WORK ORDER: Nothing but the lines from the start of the records below through the line that has "Open the Load distribution scheme dropdown" should appear, each exactly as given.

Stored data
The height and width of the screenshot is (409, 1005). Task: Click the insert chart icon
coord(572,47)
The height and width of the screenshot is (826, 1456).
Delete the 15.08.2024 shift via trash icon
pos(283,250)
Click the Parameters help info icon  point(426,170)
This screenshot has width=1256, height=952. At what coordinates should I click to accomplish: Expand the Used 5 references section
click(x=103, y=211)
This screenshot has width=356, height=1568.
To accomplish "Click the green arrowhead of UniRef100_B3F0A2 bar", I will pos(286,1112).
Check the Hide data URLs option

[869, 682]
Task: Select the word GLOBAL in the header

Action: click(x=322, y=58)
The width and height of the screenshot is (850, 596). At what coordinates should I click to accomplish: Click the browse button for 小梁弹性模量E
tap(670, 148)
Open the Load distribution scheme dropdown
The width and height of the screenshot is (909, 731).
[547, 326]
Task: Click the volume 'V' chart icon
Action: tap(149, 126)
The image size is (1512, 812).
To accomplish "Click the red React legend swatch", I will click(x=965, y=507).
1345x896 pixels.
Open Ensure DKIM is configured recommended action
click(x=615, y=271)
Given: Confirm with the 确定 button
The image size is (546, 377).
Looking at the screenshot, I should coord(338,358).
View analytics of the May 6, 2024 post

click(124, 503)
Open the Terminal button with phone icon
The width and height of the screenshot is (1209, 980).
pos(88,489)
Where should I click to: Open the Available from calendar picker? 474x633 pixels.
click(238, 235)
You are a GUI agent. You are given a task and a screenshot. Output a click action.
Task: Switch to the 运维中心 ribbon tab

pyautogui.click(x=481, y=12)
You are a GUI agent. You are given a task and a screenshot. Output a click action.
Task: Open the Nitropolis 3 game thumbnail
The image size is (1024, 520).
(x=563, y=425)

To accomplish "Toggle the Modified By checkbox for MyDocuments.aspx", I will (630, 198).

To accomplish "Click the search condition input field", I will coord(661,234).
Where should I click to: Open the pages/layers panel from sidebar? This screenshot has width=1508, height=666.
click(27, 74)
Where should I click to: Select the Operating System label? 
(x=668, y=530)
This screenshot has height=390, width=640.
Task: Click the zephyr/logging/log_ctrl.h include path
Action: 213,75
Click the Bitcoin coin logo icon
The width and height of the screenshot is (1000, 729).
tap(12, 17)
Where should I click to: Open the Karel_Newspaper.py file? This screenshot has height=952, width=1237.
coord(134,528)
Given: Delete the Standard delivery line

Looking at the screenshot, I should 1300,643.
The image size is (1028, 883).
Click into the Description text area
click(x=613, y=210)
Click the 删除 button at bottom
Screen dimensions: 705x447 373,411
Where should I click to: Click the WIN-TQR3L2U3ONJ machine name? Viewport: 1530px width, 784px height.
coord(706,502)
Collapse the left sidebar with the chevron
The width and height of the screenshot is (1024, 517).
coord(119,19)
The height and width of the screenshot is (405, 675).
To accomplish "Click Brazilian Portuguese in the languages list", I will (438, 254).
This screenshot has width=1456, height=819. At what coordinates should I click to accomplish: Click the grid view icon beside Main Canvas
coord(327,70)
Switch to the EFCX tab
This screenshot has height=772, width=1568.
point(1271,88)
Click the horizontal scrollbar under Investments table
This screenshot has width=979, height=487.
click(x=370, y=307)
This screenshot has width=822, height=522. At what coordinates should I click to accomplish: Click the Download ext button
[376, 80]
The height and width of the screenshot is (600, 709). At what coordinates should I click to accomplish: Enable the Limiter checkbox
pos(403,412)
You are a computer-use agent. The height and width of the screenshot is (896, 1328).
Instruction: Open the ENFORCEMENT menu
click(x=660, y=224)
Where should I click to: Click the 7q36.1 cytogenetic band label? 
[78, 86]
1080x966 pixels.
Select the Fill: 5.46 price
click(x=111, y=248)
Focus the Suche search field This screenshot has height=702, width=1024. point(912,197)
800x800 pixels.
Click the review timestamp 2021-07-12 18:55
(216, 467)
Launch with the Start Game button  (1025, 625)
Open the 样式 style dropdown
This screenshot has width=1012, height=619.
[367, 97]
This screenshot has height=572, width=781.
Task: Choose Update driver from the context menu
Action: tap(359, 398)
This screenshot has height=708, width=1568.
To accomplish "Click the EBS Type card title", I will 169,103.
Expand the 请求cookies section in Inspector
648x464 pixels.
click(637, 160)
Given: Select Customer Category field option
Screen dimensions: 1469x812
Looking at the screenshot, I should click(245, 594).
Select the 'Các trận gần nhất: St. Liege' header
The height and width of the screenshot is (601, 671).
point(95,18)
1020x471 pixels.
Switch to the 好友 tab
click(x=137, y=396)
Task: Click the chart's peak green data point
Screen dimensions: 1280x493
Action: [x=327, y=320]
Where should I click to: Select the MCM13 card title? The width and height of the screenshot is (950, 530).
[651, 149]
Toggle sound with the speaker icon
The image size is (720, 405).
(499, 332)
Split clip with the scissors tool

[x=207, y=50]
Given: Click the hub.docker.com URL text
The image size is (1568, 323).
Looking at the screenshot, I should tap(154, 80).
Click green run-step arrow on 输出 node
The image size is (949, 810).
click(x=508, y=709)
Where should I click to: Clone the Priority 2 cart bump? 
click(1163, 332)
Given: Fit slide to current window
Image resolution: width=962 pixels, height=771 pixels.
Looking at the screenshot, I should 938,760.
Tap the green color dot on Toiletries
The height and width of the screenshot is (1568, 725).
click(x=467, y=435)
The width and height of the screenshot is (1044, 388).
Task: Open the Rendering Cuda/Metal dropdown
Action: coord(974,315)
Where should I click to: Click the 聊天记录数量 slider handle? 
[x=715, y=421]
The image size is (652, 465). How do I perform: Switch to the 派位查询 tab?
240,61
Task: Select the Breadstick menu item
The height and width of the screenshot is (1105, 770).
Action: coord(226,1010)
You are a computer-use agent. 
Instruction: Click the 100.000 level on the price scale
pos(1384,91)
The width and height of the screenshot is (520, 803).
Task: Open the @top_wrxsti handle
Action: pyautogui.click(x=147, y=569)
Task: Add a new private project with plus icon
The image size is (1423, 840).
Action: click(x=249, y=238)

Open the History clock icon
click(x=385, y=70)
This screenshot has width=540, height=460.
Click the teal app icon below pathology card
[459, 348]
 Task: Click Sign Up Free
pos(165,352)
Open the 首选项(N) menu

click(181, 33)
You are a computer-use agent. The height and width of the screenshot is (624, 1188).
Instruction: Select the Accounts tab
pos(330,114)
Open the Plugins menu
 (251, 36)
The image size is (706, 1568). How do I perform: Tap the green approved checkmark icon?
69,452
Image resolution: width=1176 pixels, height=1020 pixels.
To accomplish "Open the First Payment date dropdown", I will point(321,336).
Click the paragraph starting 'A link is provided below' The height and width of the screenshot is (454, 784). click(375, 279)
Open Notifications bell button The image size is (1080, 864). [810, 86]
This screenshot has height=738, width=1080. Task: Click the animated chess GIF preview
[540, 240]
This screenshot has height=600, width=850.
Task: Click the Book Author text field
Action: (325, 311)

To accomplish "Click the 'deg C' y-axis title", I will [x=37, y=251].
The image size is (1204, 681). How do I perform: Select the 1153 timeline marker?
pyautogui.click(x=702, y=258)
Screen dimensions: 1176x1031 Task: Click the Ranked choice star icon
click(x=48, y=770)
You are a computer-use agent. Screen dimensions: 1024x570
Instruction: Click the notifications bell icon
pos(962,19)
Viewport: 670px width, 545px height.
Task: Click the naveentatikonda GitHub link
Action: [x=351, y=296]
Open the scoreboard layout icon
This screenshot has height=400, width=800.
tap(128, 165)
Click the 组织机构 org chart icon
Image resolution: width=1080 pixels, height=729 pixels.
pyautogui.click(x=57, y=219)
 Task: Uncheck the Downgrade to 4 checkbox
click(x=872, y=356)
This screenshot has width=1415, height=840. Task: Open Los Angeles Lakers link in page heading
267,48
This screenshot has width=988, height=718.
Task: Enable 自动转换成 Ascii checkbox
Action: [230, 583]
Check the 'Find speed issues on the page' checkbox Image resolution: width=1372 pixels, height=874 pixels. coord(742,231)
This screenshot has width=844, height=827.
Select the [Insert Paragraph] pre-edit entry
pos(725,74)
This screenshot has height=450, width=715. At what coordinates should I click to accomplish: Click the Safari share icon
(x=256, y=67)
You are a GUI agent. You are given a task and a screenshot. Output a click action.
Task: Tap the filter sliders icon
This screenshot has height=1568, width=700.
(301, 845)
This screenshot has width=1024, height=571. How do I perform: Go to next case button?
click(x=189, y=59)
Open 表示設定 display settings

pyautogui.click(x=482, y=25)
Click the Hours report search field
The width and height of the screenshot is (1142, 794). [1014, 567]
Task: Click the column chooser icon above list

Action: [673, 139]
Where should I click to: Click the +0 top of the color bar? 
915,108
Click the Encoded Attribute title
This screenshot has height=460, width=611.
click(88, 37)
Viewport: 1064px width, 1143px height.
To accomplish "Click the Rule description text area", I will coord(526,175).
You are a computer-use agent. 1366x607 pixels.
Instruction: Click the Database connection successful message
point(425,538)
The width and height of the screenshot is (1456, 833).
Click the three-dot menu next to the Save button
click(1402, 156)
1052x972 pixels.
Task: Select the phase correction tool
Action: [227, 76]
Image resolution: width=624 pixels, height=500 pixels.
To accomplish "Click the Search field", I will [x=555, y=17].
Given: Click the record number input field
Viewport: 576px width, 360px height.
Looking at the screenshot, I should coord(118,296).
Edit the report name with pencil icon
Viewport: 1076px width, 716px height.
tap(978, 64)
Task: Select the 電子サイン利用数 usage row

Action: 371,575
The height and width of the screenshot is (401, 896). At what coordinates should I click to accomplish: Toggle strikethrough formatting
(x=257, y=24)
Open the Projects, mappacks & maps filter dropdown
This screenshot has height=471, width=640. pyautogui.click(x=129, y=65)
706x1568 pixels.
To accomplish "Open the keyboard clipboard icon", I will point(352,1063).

TASK ANSWER:
The height and width of the screenshot is (409, 1005). Task: Click the insert chart icon
coord(572,47)
The height and width of the screenshot is (826, 1456).
Delete the 15.08.2024 shift via trash icon
pos(283,250)
Click the Parameters help info icon  point(426,170)
This screenshot has width=1256, height=952. At what coordinates should I click to accomplish: Expand the Used 5 references section
click(x=103, y=211)
This screenshot has width=356, height=1568.
To accomplish "Click the green arrowhead of UniRef100_B3F0A2 bar", I will pos(286,1112).
Check the Hide data URLs option

[869, 682]
Task: Select the word GLOBAL in the header

Action: click(x=322, y=58)
The width and height of the screenshot is (850, 596). At what coordinates should I click to accomplish: Click the browse button for 小梁弹性模量E
tap(670, 148)
Open the Load distribution scheme dropdown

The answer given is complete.